If you are a UK taxpayer, in the tax year 2019-20 the general rule is that you will receive tax relief on the lesser of your pension contributions of up to 100% of your earnings, or the £40,000 annual allowance. The level of relief you can claim depends on the tax bracket you are in (20%, 40% or 45%).&8226; For example, if you earn £40,000 and decide to put £20,000 into your pension pot you will get tax relief on £20,000 (at 20%).
From April 6, 2016 the annual allowance available for additional rate taxpayers (45%) is tapered down from £40,000, and once earnings exceed £210,000 per year the annual allowance reduces to £10,000. Ultimately, individual circumstances dictate how much can be contributed, and as with all rules, they may change in the future.
Many American taxpayers earning a living in the UK pay more UK income taxes than they would otherwise pay in the US, and these surplus taxes (called excess Foreign Tax Credits) are only of value if they can be used to reduce US taxes.
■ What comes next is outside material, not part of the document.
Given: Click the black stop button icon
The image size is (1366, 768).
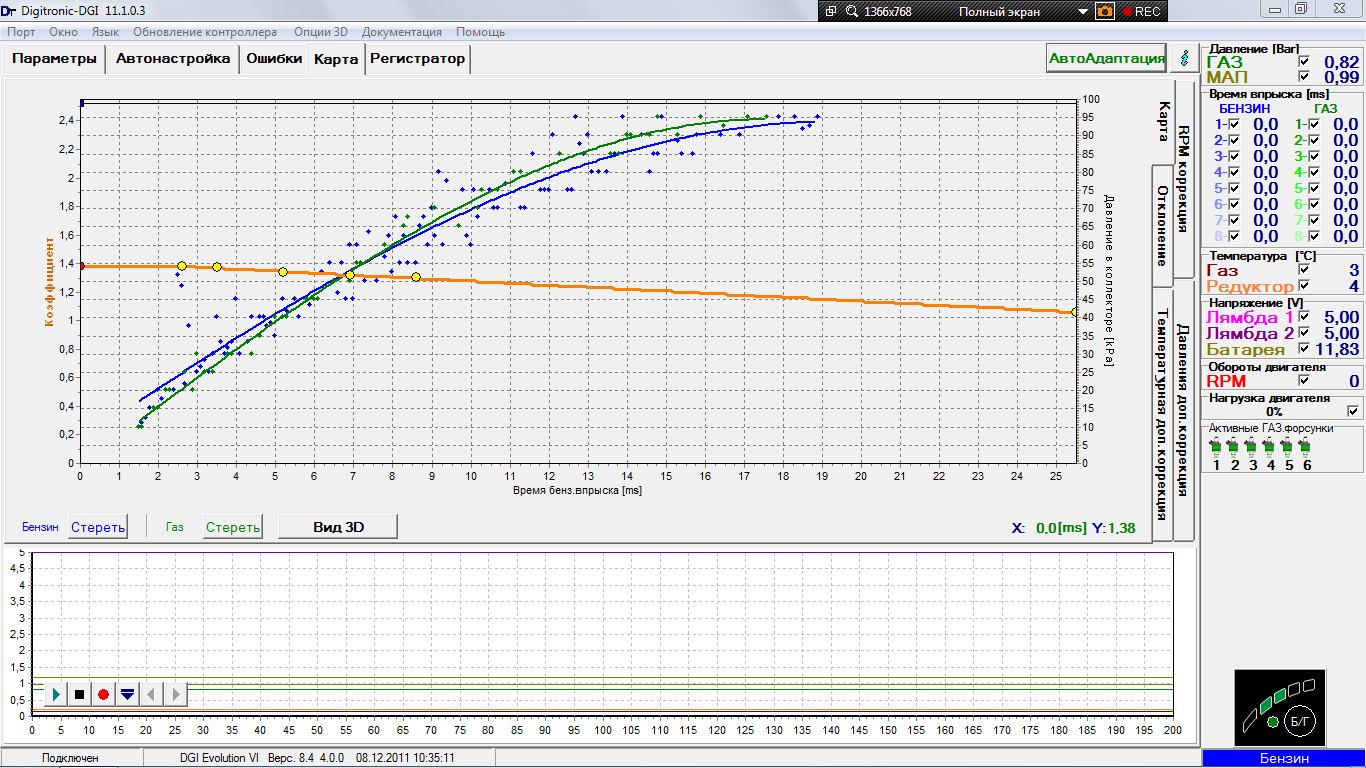Looking at the screenshot, I should (80, 693).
Essentially, pension contributions lower the individual’s UK taxable income, and in so doing allow the American taxpayer to reduce their overall tax liability. The most tax-efficient contribution from a US perspective is where the individual’s UK income is reduced to the point whereby the UK and US taxes become equivalent. As there are many factors to consider, for many Americans this may end up being quite a difficult calculation, so it is advisable that you seek advice from your tax advisor.
For an American taxpayer, the correct amount of contribution can effectively use up surplus Foreign Tax Credits, which otherwise would expire or not be utilised in full, and provide ‘tax basis’ in the pension from a US perspective. Tax basis represents value within the plan that is after-tax. This can be immensely valuable when qualified distributions are eventually taken from the plan.
Effective tax planning conducted as early as possible could result in large savings over the life of the pension plan. For overseas Americans who plan on retiring in the US, the possibility of building basis in a pension plan presents an opportunity to make large savings over the life of the pension plan. Effective tax planning as early as possible is key to ensuring you can maximise the potential benefits of being an expat.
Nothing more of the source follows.